In an annual survey conducted by anti-bullying group “Ditch the Label” in 2015, incorporating more than 70 schools and almost 5,000 students, the following findings were reported:
50% of young people have bullied another person.
69% of young people have witnessed somebody else being bullied.
43% of young people have been bullied.
Appearance is cited as the number one reason for bullying, with 51% saying they were bullied because of how they look.
26% said their weight was targeted, 21% body shape, 18% clothing, 14% facial features, 9% glasses and 8% hair color.
23% females with red hair cited their hair color as the bullying aggressor.
74% of those who have been bullied, have, at some point been physically attacked.
As a result of bullying, 29% self harmed, 27% skipped class, 14% developed an eating disorder and 12% ran away from home.
45% did not report bullying. 32% of which felt it would not be taken seriously, 32% were too embarrassed and 26% were scared of it getting worse.
That’s a whole lot of numbers, but what does it all mean? That almost half of all children have been bullied, and more than half have seen someone being bullied. This is worrying information as evidence proves that bullying negatively affects the victim, bully and bystanders. In fact, if we study the data, we can see that while the immediate pain lies with the victim, they are often treated and rehabilitated.
On the other hand, the long-term damage most often lies with the bullies and the bystanders. In fact, those who act as bullies seem to maintain these characteristics into adulthood (if not properly intervened), negatively influencing their ability to develop mature adult relationships.
What can we, as a community, do to fight and prevent bullying? There are several important steps we can take, and thankfully, many yeshivos are beginning to implement these essential changes.
Zero tolerance. The Center for the Study and Prevention of Violence recommends a school-wide approach to eliminating bullies. This includes a zero tolerance for rule breaking. Therefore we need to form clear rules and norms. When students understand that rule breaking will result in punishment, they will hesitate before bullying. In time, those rules will become an ingrained part of the school culture.

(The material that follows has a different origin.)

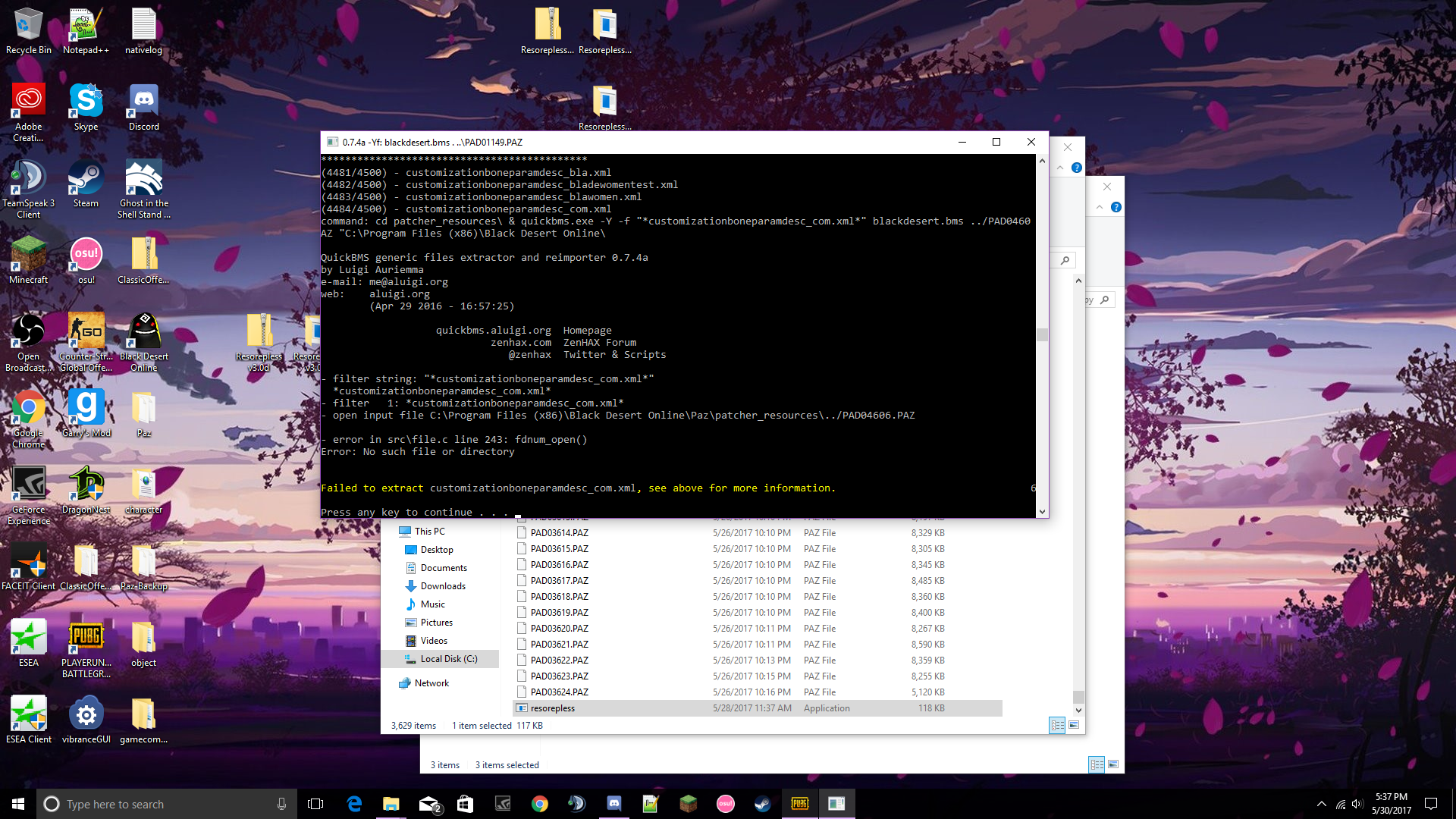Show hidden system tray icons

[1322, 804]
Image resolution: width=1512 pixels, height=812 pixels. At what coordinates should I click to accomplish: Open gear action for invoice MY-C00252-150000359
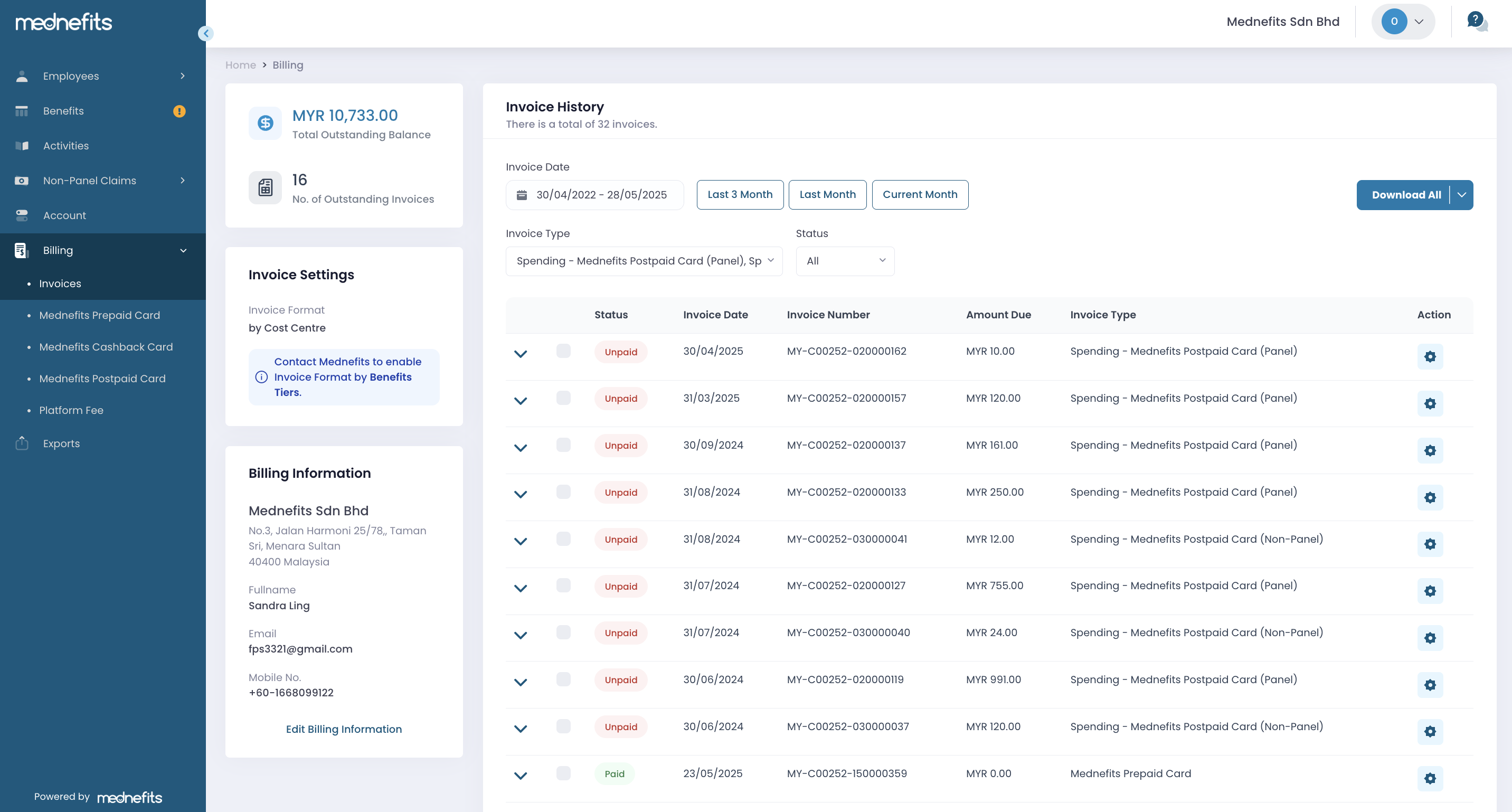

Supervision during recess and lunchtime. We all know that recess is supposed to be a break for children. And it’s also often a break for teachers, as it should be. However, in order to let children feel safe, we need to create safe environments. The only way to let students know that we do not tolerate bullying is by supervising free time in a genuine and organized manner. This means that our schools need to include recess supervision in teachers’ schedules, and teachers need to be present and aware throughout. Of course, not all bullying occurs during recess, but research shows that it occurs most when children are unsupervised.